第8話 独りとぜつぼう
私が、おばあちゃんの家に引き取られてから一週間の時が過ぎたある日。それは唐突に訪れた。
「おばあちゃーん!ただいまー」
この日も私は、学校が終わってから最速で家に帰った。陸上部には、まだ在籍してるけどここ最近は行ってない。顧問の先生ともあの事件以来話していない。あの
三人の先輩とも全く、関わってない。むしろ関わりたくない。そんな、ことを考えつつリビングに向かった。
「おばあちゃん!?」
リビングの光景を見た瞬間私は、思わず叫んだ。急いで椅子にぐったりと座っているおばあちゃんに近寄り、肩を揺らした。
「おばあちゃん!ねぇってば」
何回も声をかけても、反応がない。嘘でしょ。やばい。どうしよう。私があたふたしていると、
「おや、らんや。帰ってたのかい」
「うそ!?あれ、私の勘違いだったってこと?」
「どうしたんだい。そんなに慌てて」
「おばあちゃんが死んじゃったと思って~」
「なに言ってるんだい。私は、まだまだ現役だよ」
「良かったー ほんとに良かった。うわーん。ずっと居なくならないでね。」
「ずっとは難しいかもしれないねぇ~ だけど、らんの卒業は見るつもりだよ」
「うん。約束だよ」
この日、私はおばあちゃんと同じ布団で寝た。
次の日、私は元気よく家を出た。今日のお昼時間楽しみだな。私は家を出て早々にお昼のことを考えていた。お昼のことを考えながら走っていたら、もう学校についてしまった。学校では相変わらずの扱いだけど、人には慣れってものがあるからへっちゃらになってしまった。だから、一人でお昼を食べるの辛くなかった。寂しくはあるけどね。今私が楽しく生活を送れているのは、まぎれもないおばあちゃんのおかげだった。午後の授業では、おばあちゃんと夢の中で会話をしていたら、あっと言う間に終わり、放課後になった。だけど、おかしいな。授業の内容と会話の内容、全く覚えてない。なんでだろ。私がこのオーパーツ並に難しい謎を考えていたら、校内放送が流れた。
「1-2組、星宮らんさん。至急職員室まで」
まさか自分の名前が呼ばれると思ってなかった私は、びっくりした。またなにか群れ衣を着せられたかな。私はまた不安になり、自分の足を無理矢理職員室へ運ばせた。てか、よくよく考えると、名前を学校で呼ばれたの久しぶりだな。そんなネガティブ思考になりながら、職員室に入った。すると1人の先生が
「あ、きたきた。お母さんから電話が入ってて、はい、今来ましたんで代わります。」
お母さんという単語を聞いて、嫌な予感がした。なぜおばあちゃんではなく、お母さん?そんな合たって欲しくない、私の予感は的中してしまった。

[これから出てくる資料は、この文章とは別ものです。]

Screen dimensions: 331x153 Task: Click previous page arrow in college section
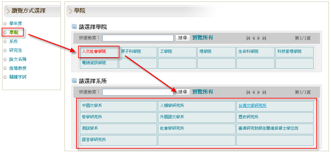[254, 38]
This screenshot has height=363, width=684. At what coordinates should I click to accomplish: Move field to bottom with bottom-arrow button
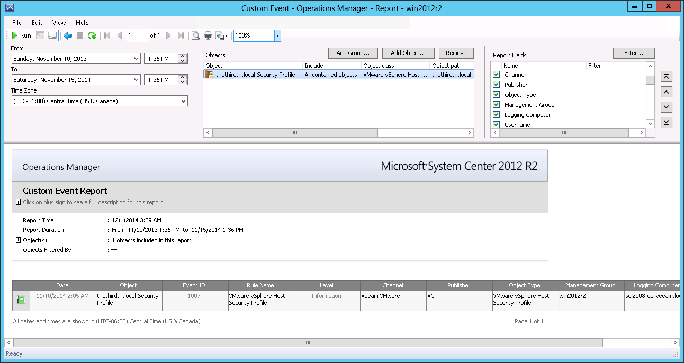pyautogui.click(x=667, y=122)
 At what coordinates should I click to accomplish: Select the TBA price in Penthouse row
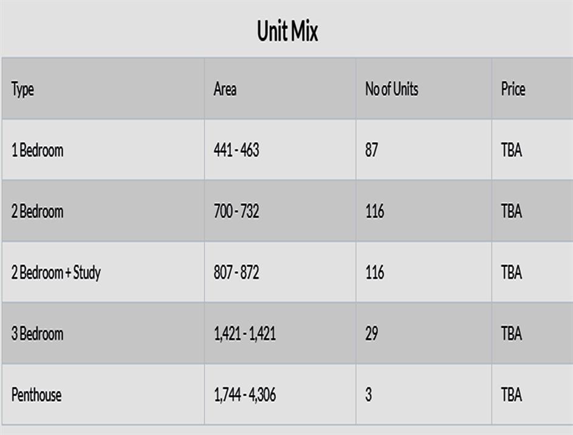pos(511,395)
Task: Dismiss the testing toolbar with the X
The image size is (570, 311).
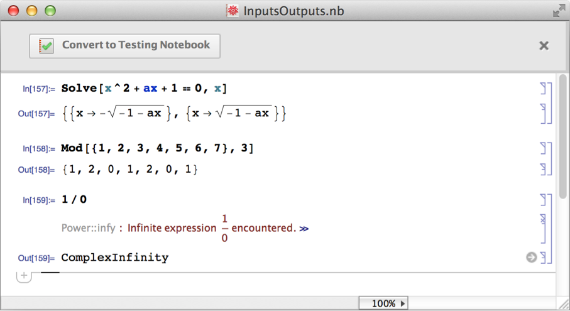Action: pyautogui.click(x=544, y=45)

「あ、もしもし らん? あのね落ち着いて聞いてほしいんだけど、実は・・・」
私は、その報告を聞いた瞬間学校を飛び出した。夏なのに、梅雨は明けたとテレビで放送されていたのに、私の頬は冷たい何かが流れていた。
「おばあちゃん、おばあちゃん」
私は何度もそう呟き、全速力で走った。
「まだ死なないんだよね?まだ現役って言ってたよね?まだ約束も結んだばかりじゃないか!それに、まだ伝えてないことだっていっぱいあるのに」
病院の入口で、お母さんが待っていた。
「お母さん!おばあちゃんはどうなの?」
私は、息切れをしながら言った。
私は、心のどこかで期待をしていたのかもしれない。この前みたいに、勘違いを期待していたかもしれない。ただ、あまりにも現実は残酷だった。お母さんはゆっくり顔を横に振った。
「嘘でしょ。」
私は泣きながらお母さんに言った。
「嘘だ!おばあちゃんは私と約束したんだ!私の卒業までは生きるって。だから、だから」
私は、言ってる途中で膝から崩れ落ちた。こんなことお母さんに言っても無駄なのに、だけど言わなかったら私の胸がはちきれそうだったから。
「言ったのに、言ったのに。なんで、なんでこんなに」
私は、病院の入口で大泣きしてしまった。雨は何時の間にか、どしゃ降りになっていた。
その後、家に帰りずっと泣いた。食事がのどを通らなかった。次の日の学校は休んだ。明日は、お通夜。親には行けと言われているが、私にはいく気力すら残っていなかった。ずっと天気は雨。私にはもう太陽が出ないのかと思っていた。だけどそんな私の人生はやっと太陽をのぞかせ始めた。